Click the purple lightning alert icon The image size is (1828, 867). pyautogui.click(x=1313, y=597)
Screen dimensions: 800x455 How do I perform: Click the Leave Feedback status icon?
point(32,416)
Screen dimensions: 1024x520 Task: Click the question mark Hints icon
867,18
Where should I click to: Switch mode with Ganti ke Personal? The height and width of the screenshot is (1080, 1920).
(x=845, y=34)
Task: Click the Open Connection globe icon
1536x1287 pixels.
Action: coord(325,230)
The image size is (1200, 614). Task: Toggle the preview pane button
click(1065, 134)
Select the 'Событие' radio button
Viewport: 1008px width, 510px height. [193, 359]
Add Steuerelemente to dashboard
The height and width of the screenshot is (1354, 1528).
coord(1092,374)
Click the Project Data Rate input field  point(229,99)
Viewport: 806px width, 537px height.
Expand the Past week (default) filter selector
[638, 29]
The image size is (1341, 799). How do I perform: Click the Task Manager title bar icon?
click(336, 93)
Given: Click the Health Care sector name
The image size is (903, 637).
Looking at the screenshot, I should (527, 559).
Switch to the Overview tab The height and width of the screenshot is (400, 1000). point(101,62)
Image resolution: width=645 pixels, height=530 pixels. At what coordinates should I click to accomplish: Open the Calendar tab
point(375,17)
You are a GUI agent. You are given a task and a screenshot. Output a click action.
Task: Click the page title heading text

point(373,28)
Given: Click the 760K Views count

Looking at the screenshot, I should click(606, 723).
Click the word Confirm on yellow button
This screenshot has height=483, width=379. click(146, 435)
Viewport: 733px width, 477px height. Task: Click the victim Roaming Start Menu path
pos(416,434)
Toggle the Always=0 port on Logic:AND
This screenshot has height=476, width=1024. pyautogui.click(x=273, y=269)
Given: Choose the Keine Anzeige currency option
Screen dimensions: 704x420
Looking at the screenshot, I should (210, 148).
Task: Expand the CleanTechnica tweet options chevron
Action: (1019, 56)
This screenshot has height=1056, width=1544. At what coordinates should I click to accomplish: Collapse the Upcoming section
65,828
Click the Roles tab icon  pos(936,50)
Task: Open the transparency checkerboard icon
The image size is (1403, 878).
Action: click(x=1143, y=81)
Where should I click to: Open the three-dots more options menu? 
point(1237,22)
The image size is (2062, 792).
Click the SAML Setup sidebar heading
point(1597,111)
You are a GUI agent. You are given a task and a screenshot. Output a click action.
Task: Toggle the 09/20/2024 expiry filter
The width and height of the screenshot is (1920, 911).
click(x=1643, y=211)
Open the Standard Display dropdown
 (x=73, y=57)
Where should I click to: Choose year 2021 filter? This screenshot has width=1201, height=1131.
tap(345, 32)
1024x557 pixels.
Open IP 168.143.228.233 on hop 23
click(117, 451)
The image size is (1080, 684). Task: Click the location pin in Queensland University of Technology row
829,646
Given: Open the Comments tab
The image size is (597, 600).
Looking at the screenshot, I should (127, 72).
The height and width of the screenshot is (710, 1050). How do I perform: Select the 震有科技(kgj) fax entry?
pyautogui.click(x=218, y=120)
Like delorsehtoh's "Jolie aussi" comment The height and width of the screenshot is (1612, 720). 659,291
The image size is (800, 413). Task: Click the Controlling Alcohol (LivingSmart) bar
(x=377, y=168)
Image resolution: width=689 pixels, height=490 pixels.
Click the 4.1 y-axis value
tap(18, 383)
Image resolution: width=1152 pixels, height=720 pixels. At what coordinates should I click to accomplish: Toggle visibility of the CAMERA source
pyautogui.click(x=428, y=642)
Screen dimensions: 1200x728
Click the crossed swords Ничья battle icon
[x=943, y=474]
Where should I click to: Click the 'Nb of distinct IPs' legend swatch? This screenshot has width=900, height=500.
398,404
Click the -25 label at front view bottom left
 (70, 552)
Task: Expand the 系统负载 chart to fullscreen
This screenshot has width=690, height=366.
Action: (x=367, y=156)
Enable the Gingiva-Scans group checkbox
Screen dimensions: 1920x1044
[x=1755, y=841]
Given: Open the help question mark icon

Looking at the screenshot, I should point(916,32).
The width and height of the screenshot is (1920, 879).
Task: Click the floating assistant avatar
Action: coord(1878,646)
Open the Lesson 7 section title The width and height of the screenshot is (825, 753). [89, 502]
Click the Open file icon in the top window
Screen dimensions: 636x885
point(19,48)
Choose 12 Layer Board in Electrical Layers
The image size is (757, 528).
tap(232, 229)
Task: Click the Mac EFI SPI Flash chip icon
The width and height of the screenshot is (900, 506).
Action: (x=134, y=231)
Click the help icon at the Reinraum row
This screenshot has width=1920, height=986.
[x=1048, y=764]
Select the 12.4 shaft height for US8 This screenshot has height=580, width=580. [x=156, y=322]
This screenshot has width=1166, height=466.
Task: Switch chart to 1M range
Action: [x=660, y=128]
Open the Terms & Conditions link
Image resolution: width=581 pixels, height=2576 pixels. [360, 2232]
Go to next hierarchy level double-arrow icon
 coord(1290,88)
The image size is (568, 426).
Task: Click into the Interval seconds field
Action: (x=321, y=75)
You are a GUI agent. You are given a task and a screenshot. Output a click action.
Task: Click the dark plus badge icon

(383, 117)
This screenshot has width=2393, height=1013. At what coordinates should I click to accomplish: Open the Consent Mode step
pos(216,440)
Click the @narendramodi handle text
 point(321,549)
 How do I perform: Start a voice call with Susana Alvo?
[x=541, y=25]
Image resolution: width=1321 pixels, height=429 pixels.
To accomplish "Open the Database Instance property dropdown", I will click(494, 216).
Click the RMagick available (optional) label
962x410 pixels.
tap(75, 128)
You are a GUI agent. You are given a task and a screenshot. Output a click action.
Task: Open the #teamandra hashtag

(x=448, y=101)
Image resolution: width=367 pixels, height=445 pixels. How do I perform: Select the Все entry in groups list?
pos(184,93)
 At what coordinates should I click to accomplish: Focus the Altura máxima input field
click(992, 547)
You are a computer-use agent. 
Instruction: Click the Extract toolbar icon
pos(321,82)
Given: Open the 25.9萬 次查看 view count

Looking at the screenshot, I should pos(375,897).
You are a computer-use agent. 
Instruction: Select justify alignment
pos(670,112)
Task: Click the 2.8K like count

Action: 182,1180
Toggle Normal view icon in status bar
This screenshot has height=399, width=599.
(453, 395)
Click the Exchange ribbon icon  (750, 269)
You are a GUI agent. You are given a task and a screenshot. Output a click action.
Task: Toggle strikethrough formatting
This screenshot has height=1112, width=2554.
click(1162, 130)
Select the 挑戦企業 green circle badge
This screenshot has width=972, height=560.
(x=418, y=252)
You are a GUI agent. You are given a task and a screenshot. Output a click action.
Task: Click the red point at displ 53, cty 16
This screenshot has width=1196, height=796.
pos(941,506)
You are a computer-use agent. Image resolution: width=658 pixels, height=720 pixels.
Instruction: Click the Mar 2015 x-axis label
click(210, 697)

----

THE PROBLEM »
Print each of the lines above again, unchanged.

WRITTEN ANSWER »
Click the purple lightning alert icon The image size is (1828, 867). pyautogui.click(x=1313, y=597)
Screen dimensions: 800x455 How do I perform: Click the Leave Feedback status icon?
point(32,416)
Screen dimensions: 1024x520 Task: Click the question mark Hints icon
867,18
Where should I click to: Switch mode with Ganti ke Personal? The height and width of the screenshot is (1080, 1920).
(x=845, y=34)
Task: Click the Open Connection globe icon
1536x1287 pixels.
Action: coord(325,230)
The image size is (1200, 614). Task: Toggle the preview pane button
click(1065, 134)
Select the 'Событие' radio button
Viewport: 1008px width, 510px height. [193, 359]
Add Steuerelemente to dashboard
The height and width of the screenshot is (1354, 1528).
coord(1092,374)
Click the Project Data Rate input field  point(229,99)
Viewport: 806px width, 537px height.
Expand the Past week (default) filter selector
[638, 29]
The image size is (1341, 799). How do I perform: Click the Task Manager title bar icon?
click(336, 93)
Given: Click the Health Care sector name
The image size is (903, 637).
Looking at the screenshot, I should (527, 559).
Switch to the Overview tab The height and width of the screenshot is (400, 1000). point(101,62)
Image resolution: width=645 pixels, height=530 pixels. At what coordinates should I click to accomplish: Open the Calendar tab
point(375,17)
You are a GUI agent. You are given a task and a screenshot. Output a click action.
Task: Click the page title heading text

point(373,28)
Given: Click the 760K Views count

Looking at the screenshot, I should click(606, 723).
Click the word Confirm on yellow button
This screenshot has height=483, width=379. click(146, 435)
Viewport: 733px width, 477px height. Task: Click the victim Roaming Start Menu path
pos(416,434)
Toggle the Always=0 port on Logic:AND
This screenshot has height=476, width=1024. pyautogui.click(x=273, y=269)
Given: Choose the Keine Anzeige currency option
Screen dimensions: 704x420
Looking at the screenshot, I should (210, 148).
Task: Expand the CleanTechnica tweet options chevron
Action: (1019, 56)
This screenshot has height=1056, width=1544. At what coordinates should I click to accomplish: Collapse the Upcoming section
65,828
Click the Roles tab icon  pos(936,50)
Task: Open the transparency checkerboard icon
The image size is (1403, 878).
Action: click(x=1143, y=81)
Where should I click to: Open the three-dots more options menu? 
point(1237,22)
The image size is (2062, 792).
Click the SAML Setup sidebar heading
point(1597,111)
You are a GUI agent. You are given a task and a screenshot. Output a click action.
Task: Toggle the 09/20/2024 expiry filter
The width and height of the screenshot is (1920, 911).
click(x=1643, y=211)
Open the Standard Display dropdown
 (x=73, y=57)
Where should I click to: Choose year 2021 filter? This screenshot has width=1201, height=1131.
tap(345, 32)
1024x557 pixels.
Open IP 168.143.228.233 on hop 23
click(117, 451)
The image size is (1080, 684). Task: Click the location pin in Queensland University of Technology row
829,646
Given: Open the Comments tab
The image size is (597, 600).
Looking at the screenshot, I should (127, 72).
The height and width of the screenshot is (710, 1050). How do I perform: Select the 震有科技(kgj) fax entry?
pyautogui.click(x=218, y=120)
Like delorsehtoh's "Jolie aussi" comment The height and width of the screenshot is (1612, 720). 659,291
The image size is (800, 413). Task: Click the Controlling Alcohol (LivingSmart) bar
(x=377, y=168)
Image resolution: width=689 pixels, height=490 pixels.
Click the 4.1 y-axis value
tap(18, 383)
Image resolution: width=1152 pixels, height=720 pixels. At what coordinates should I click to accomplish: Toggle visibility of the CAMERA source
pyautogui.click(x=428, y=642)
Screen dimensions: 1200x728
Click the crossed swords Ничья battle icon
[x=943, y=474]
Where should I click to: Click the 'Nb of distinct IPs' legend swatch? This screenshot has width=900, height=500.
398,404
Click the -25 label at front view bottom left
 (70, 552)
Task: Expand the 系统负载 chart to fullscreen
This screenshot has width=690, height=366.
Action: (x=367, y=156)
Enable the Gingiva-Scans group checkbox
Screen dimensions: 1920x1044
[x=1755, y=841]
Given: Open the help question mark icon

Looking at the screenshot, I should point(916,32).
The width and height of the screenshot is (1920, 879).
Task: Click the floating assistant avatar
Action: coord(1878,646)
Open the Lesson 7 section title The width and height of the screenshot is (825, 753). [89, 502]
Click the Open file icon in the top window
Screen dimensions: 636x885
point(19,48)
Choose 12 Layer Board in Electrical Layers
The image size is (757, 528).
tap(232, 229)
Task: Click the Mac EFI SPI Flash chip icon
The width and height of the screenshot is (900, 506).
Action: (x=134, y=231)
Click the help icon at the Reinraum row
This screenshot has width=1920, height=986.
[x=1048, y=764]
Select the 12.4 shaft height for US8 This screenshot has height=580, width=580. [x=156, y=322]
This screenshot has width=1166, height=466.
Task: Switch chart to 1M range
Action: [x=660, y=128]
Open the Terms & Conditions link
Image resolution: width=581 pixels, height=2576 pixels. [360, 2232]
Go to next hierarchy level double-arrow icon
 coord(1290,88)
The image size is (568, 426).
Task: Click into the Interval seconds field
Action: (x=321, y=75)
You are a GUI agent. You are given a task and a screenshot. Output a click action.
Task: Click the dark plus badge icon

(383, 117)
This screenshot has width=2393, height=1013. At what coordinates should I click to accomplish: Open the Consent Mode step
pos(216,440)
Click the @narendramodi handle text
 point(321,549)
 How do I perform: Start a voice call with Susana Alvo?
[x=541, y=25]
Image resolution: width=1321 pixels, height=429 pixels.
To accomplish "Open the Database Instance property dropdown", I will click(494, 216).
Click the RMagick available (optional) label
962x410 pixels.
tap(75, 128)
You are a GUI agent. You are given a task and a screenshot. Output a click action.
Task: Open the #teamandra hashtag

(x=448, y=101)
Image resolution: width=367 pixels, height=445 pixels. How do I perform: Select the Все entry in groups list?
pos(184,93)
 At what coordinates should I click to accomplish: Focus the Altura máxima input field
click(992, 547)
You are a computer-use agent. 
Instruction: Click the Extract toolbar icon
pos(321,82)
Given: Open the 25.9萬 次查看 view count

Looking at the screenshot, I should pos(375,897).
You are a computer-use agent. 
Instruction: Select justify alignment
pos(670,112)
Task: Click the 2.8K like count

Action: 182,1180
Toggle Normal view icon in status bar
This screenshot has height=399, width=599.
(453, 395)
Click the Exchange ribbon icon  (750, 269)
You are a GUI agent. You are given a task and a screenshot. Output a click action.
Task: Toggle strikethrough formatting
This screenshot has height=1112, width=2554.
click(1162, 130)
Select the 挑戦企業 green circle badge
This screenshot has width=972, height=560.
(x=418, y=252)
You are a GUI agent. You are given a task and a screenshot. Output a click action.
Task: Click the red point at displ 53, cty 16
This screenshot has width=1196, height=796.
pos(941,506)
You are a computer-use agent. Image resolution: width=658 pixels, height=720 pixels.
Instruction: Click the Mar 2015 x-axis label
click(210, 697)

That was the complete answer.